Hij stond op en ging naar zijn vader. En toen hij nog ver van hem verwijderd was, zag zijn vader hem en deze was met innerlijke ontferming bewogen en hij snelde hem tegemoet, viel hem om de hals en kuste hem.
Lukas 15 vers 20
In 1955 viel de eerste pinksterdag op 29 mei. Het was lekker weer. Heel wat mensen gingen op pad. Bij het knooppunt Oudenrijn kwam het tot een grote opstopping. Het was de eerste file op een kruispunt van autosnelwegen.
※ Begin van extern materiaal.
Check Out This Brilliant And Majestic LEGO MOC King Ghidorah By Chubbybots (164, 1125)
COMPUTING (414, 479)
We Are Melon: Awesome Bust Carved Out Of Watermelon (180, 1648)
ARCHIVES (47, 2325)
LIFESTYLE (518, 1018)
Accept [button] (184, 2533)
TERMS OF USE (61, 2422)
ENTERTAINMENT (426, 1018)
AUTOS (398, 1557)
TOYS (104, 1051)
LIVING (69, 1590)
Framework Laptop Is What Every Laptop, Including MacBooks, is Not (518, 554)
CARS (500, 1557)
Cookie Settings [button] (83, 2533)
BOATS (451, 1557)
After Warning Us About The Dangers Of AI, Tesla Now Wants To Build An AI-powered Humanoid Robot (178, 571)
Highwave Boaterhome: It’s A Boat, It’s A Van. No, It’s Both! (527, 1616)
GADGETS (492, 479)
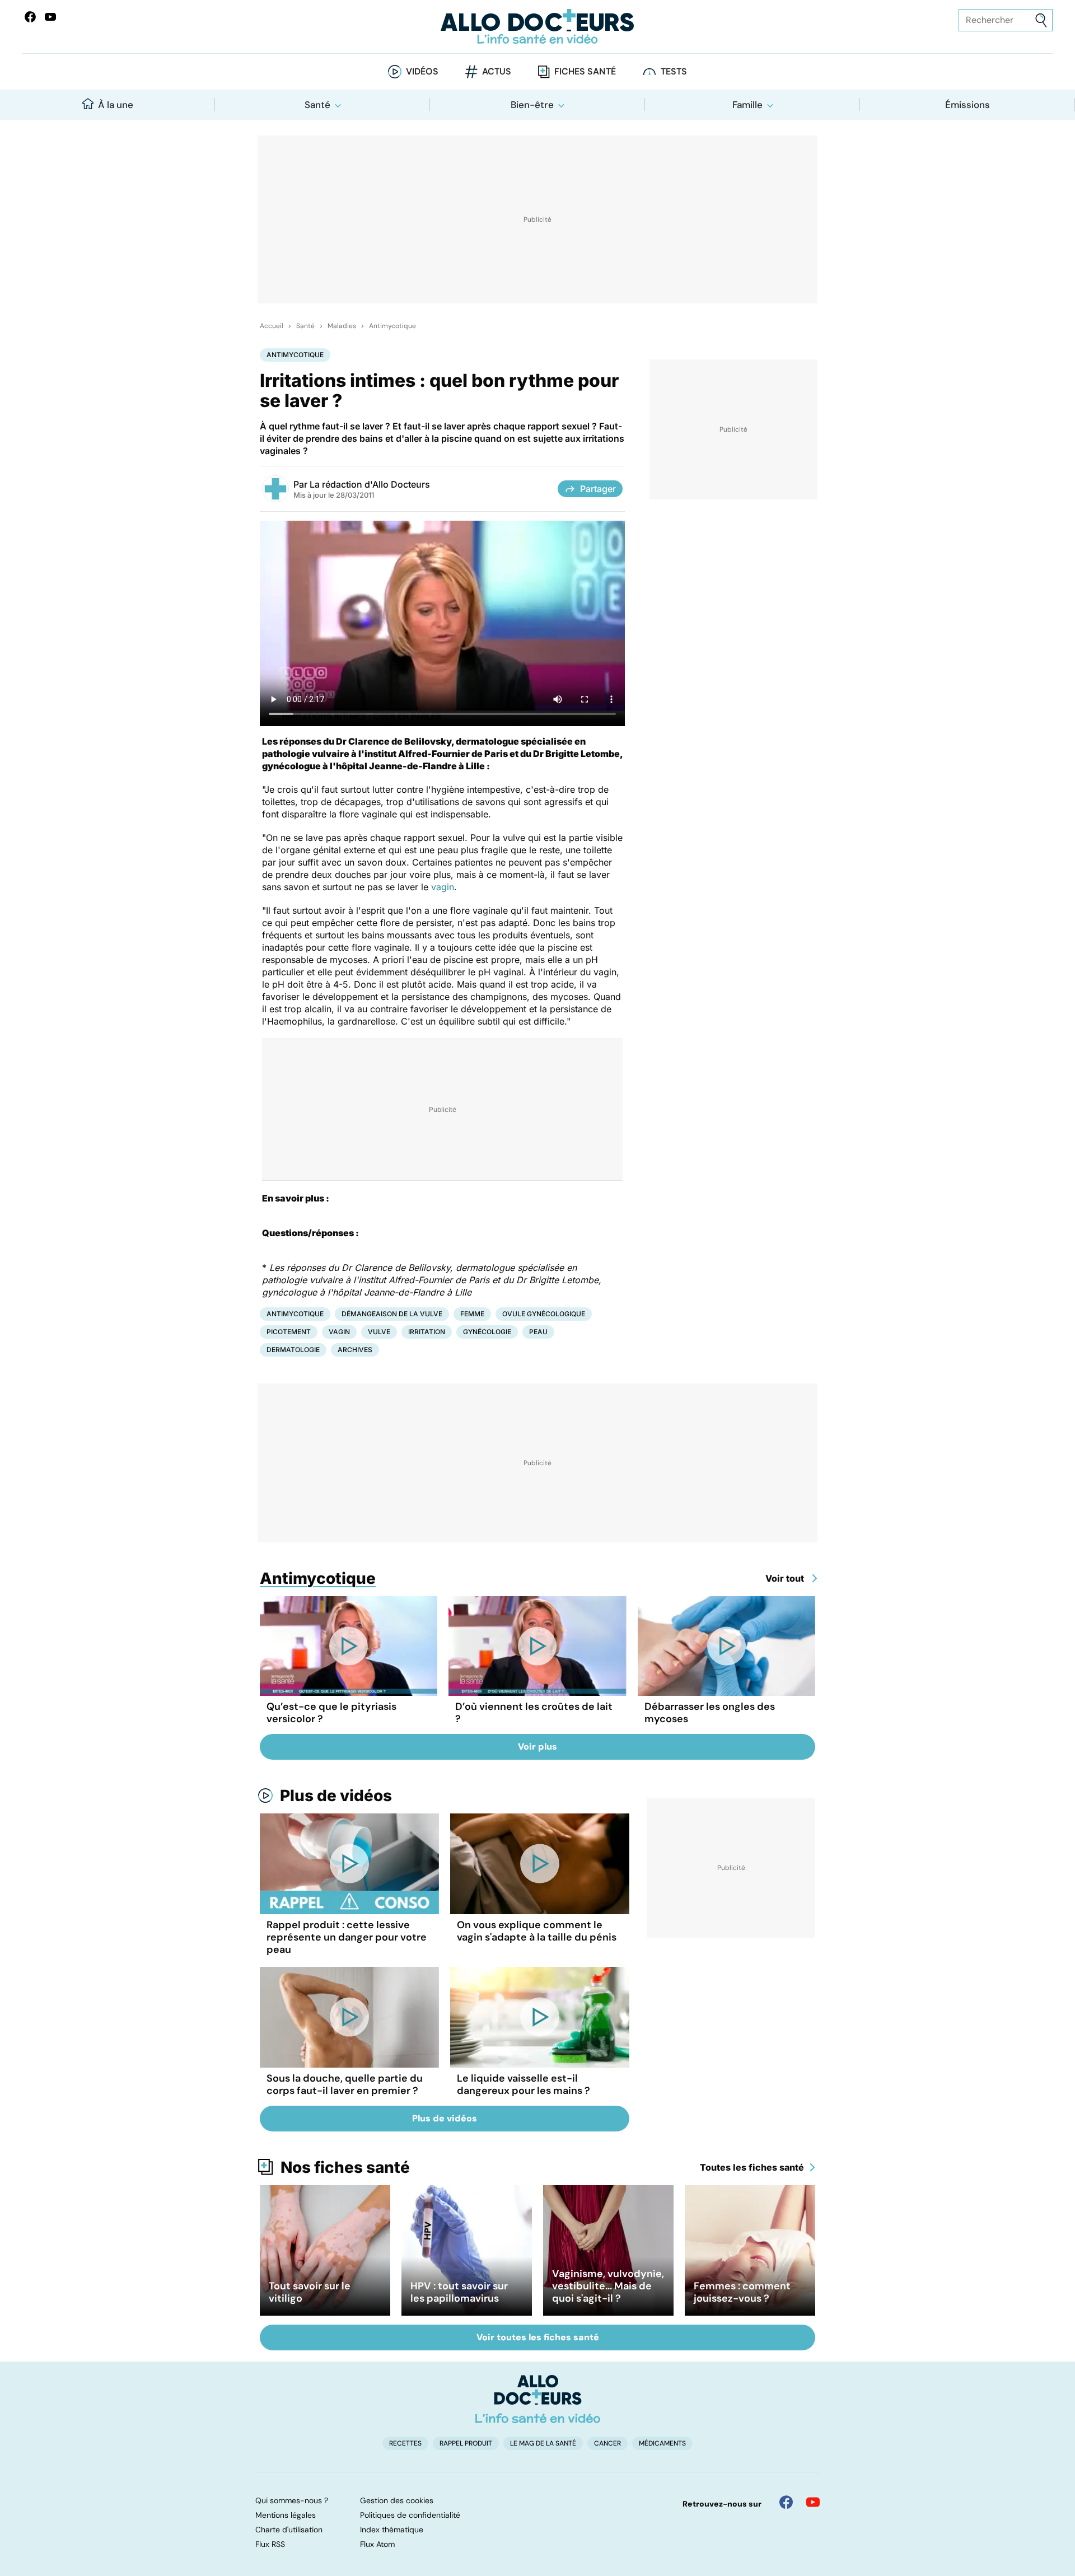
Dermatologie (293, 1349)
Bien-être (532, 105)
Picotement (289, 1331)
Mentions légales (285, 2515)
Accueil (271, 325)
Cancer (607, 2443)
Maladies (342, 325)
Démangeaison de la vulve (392, 1314)
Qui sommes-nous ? (291, 2500)
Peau (538, 1331)
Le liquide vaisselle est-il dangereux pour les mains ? (523, 2084)
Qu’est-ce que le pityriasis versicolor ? (331, 1713)
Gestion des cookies (396, 2500)
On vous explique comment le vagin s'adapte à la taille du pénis (536, 1931)
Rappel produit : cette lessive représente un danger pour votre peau (347, 1937)
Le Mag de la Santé (543, 2443)
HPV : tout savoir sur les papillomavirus (459, 2292)
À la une (115, 105)
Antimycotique (392, 325)
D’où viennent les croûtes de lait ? (534, 1713)
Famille (747, 105)
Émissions (967, 105)
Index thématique (391, 2529)
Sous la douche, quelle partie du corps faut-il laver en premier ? (345, 2084)
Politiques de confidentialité (410, 2515)
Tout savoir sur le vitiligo (309, 2292)
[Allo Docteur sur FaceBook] (30, 16)
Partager (598, 488)
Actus (496, 71)
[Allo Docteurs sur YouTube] (50, 16)
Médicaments (662, 2443)
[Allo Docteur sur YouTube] (813, 2502)
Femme (472, 1314)
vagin (442, 886)
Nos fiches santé (345, 2167)
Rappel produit (466, 2443)
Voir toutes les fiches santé (537, 2337)
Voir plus (537, 1746)
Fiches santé (585, 71)
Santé (317, 105)
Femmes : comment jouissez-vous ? (742, 2292)
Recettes (405, 2443)
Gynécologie (487, 1331)
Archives (355, 1349)
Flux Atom (377, 2544)
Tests (674, 71)
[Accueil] (537, 2399)
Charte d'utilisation (288, 2529)
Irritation (426, 1331)
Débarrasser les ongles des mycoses (709, 1713)
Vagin (339, 1331)
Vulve (379, 1331)
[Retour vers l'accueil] (537, 26)
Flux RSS (270, 2544)
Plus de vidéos (336, 1795)
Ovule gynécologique (543, 1314)
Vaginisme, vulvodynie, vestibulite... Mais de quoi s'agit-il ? (608, 2286)
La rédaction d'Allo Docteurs (370, 484)
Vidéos (422, 71)
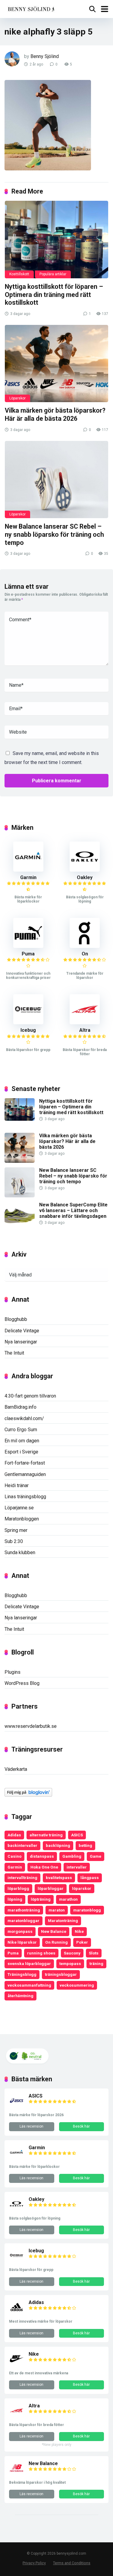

De mensen werden er niet chagrijnig door. Het was juist heel modern om in de file te staan. Dan hoorde je er echt bij. – Zou er ook een file op de smalle weg naar de hemel kunnen staan?
Nee, God kent geen wachtrijen. Nooit zal Hij tegen iemand zeggen dat hij moet wachten tot hij aan de beurt is. God is zó groot! Hij houdt Zich met miljarden mensen tegelijk bezig. Wie tot Hem gaat, wordt onmiddellijk gezien, gehoord en aangenomen.
De vader van de verloren zoon zag hem al van ver, alsof hij op de uitkijk stond. Zó verlangt God ernaar dat een zondaar zich tot Hem bekeert. Die hoeft niet in een file achteraan aan te sluiten, maar wordt direct in Zijn armen opgenomen en aan Zijn hart gedrukt.